- What you need to do: All of the entries should be restated word for word, but without their pictures.
[Records provided]
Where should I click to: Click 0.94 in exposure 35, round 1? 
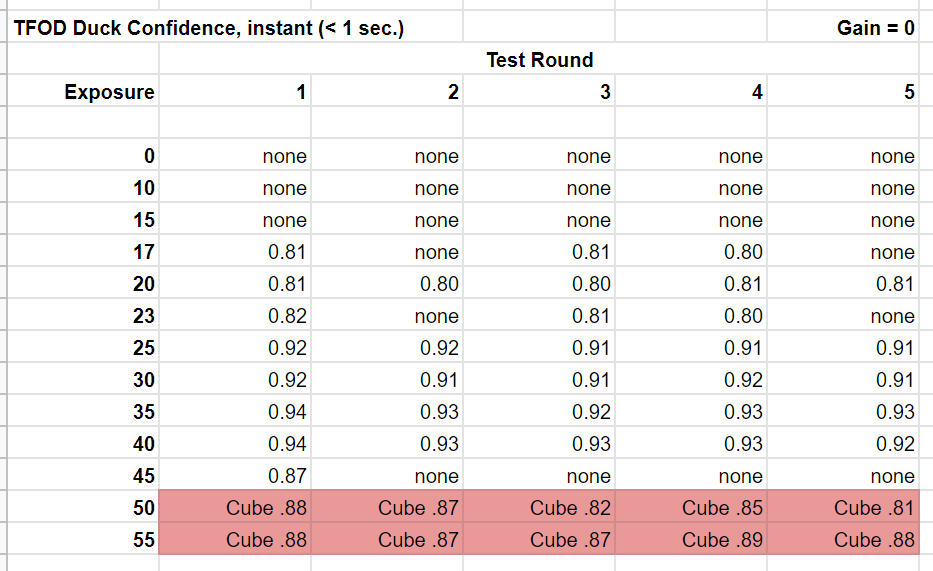(287, 413)
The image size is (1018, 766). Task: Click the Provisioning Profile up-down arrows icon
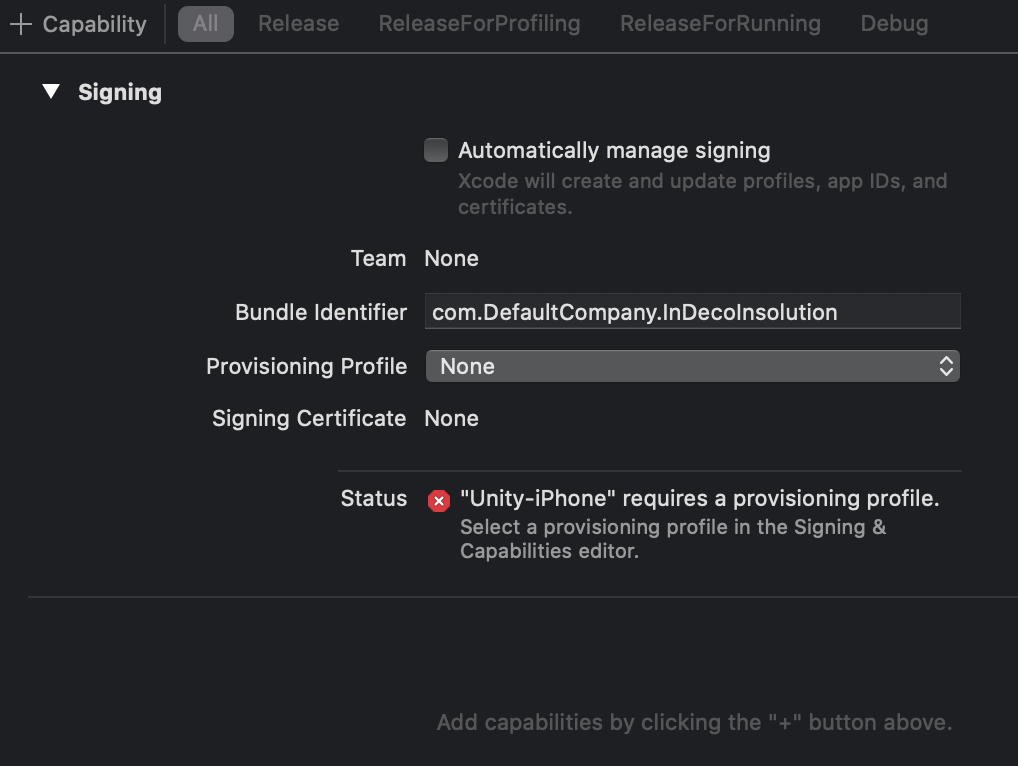pos(946,366)
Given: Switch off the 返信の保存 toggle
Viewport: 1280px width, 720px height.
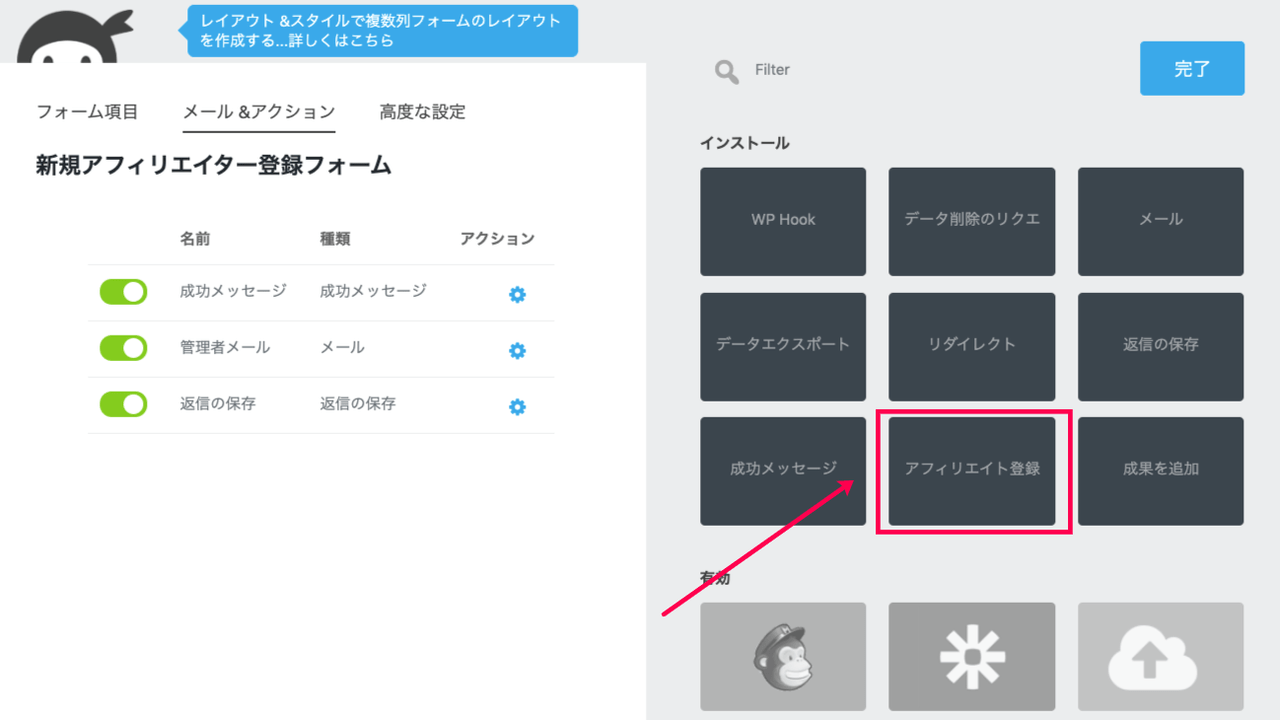Looking at the screenshot, I should [123, 404].
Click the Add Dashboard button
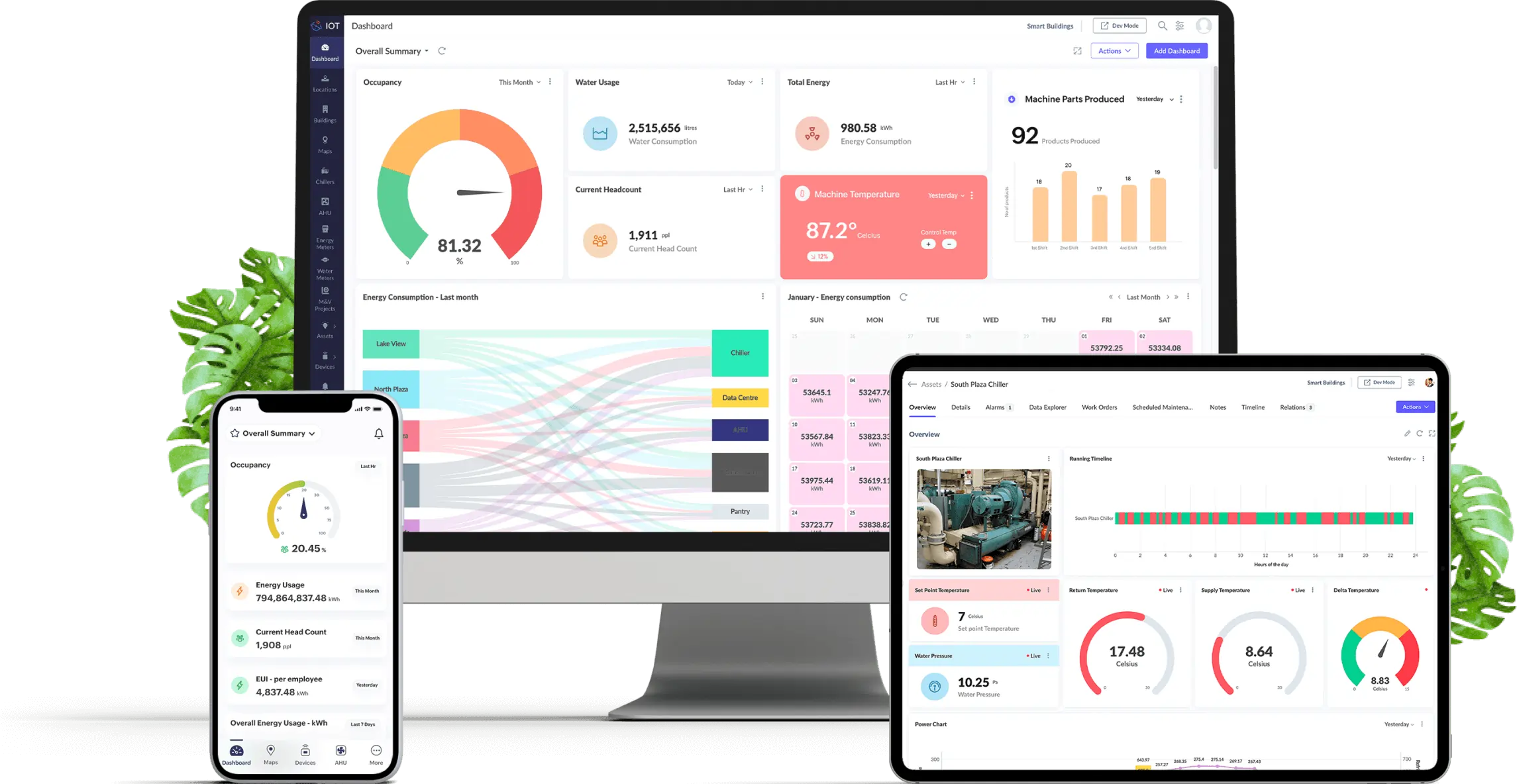 click(x=1175, y=51)
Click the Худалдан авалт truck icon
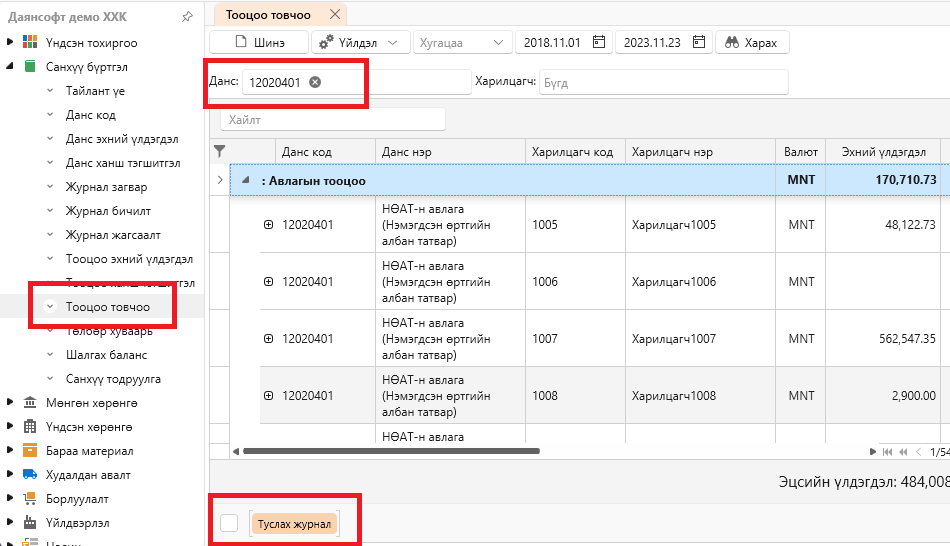The image size is (950, 546). pos(30,474)
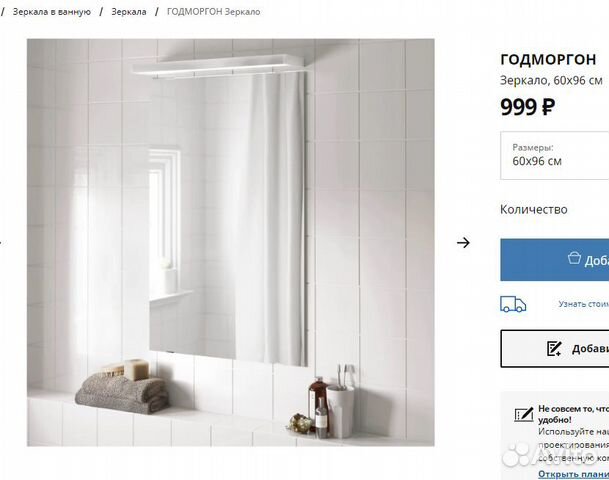
Task: Open the delivery cost link
Action: (x=584, y=304)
[/Records provided]
- Worked solution:
Where should I click to: Click 0.94 in exposure 35, round 1? 
(287, 413)
The image size is (1018, 766). Task: Click the Provisioning Profile up-down arrows icon
pos(946,366)
Given: Switch off the 返信の保存 toggle
Viewport: 1280px width, 720px height.
Looking at the screenshot, I should [123, 404].
Click the Add Dashboard button
 click(x=1175, y=51)
Click the Худалдан авалт truck icon
The image size is (950, 546). pos(30,474)
Task: Open the delivery cost link
Action: (x=584, y=304)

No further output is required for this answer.